Collected data entries:
- - -

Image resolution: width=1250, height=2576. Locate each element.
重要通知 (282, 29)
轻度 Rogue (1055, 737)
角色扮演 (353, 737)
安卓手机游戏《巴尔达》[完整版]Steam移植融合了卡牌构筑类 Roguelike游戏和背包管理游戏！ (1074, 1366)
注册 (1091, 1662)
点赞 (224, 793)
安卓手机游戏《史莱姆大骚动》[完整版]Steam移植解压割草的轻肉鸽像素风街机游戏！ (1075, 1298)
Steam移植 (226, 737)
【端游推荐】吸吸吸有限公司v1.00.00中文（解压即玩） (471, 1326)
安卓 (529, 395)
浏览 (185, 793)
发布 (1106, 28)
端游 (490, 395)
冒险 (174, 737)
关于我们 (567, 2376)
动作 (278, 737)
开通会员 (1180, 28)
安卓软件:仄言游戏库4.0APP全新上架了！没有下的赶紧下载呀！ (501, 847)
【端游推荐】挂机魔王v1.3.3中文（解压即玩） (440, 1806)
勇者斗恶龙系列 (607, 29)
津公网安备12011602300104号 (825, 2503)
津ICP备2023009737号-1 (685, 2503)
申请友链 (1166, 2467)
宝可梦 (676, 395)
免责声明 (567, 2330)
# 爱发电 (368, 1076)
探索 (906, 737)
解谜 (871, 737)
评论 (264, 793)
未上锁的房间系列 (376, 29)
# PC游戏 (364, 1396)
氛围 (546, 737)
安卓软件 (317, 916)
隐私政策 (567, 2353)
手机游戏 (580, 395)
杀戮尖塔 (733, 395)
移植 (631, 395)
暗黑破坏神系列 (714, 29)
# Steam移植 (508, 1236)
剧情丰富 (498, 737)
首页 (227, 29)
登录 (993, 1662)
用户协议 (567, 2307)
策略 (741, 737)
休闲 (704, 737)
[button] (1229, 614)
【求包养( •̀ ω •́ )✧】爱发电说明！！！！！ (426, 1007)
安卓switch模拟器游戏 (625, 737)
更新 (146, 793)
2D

- - -

WORK ORDER:
Which lines above include the word "安卓手机游戏"? Pick them out and copy them.

WRITTEN REPLY:
安卓手机游戏《巴尔达》[完整版]Steam移植融合了卡牌构筑类 Roguelike游戏和背包管理游戏！ (1074, 1366)
安卓手机游戏《史莱姆大骚动》[完整版]Steam移植解压割草的轻肉鸽像素风街机游戏！ (1075, 1298)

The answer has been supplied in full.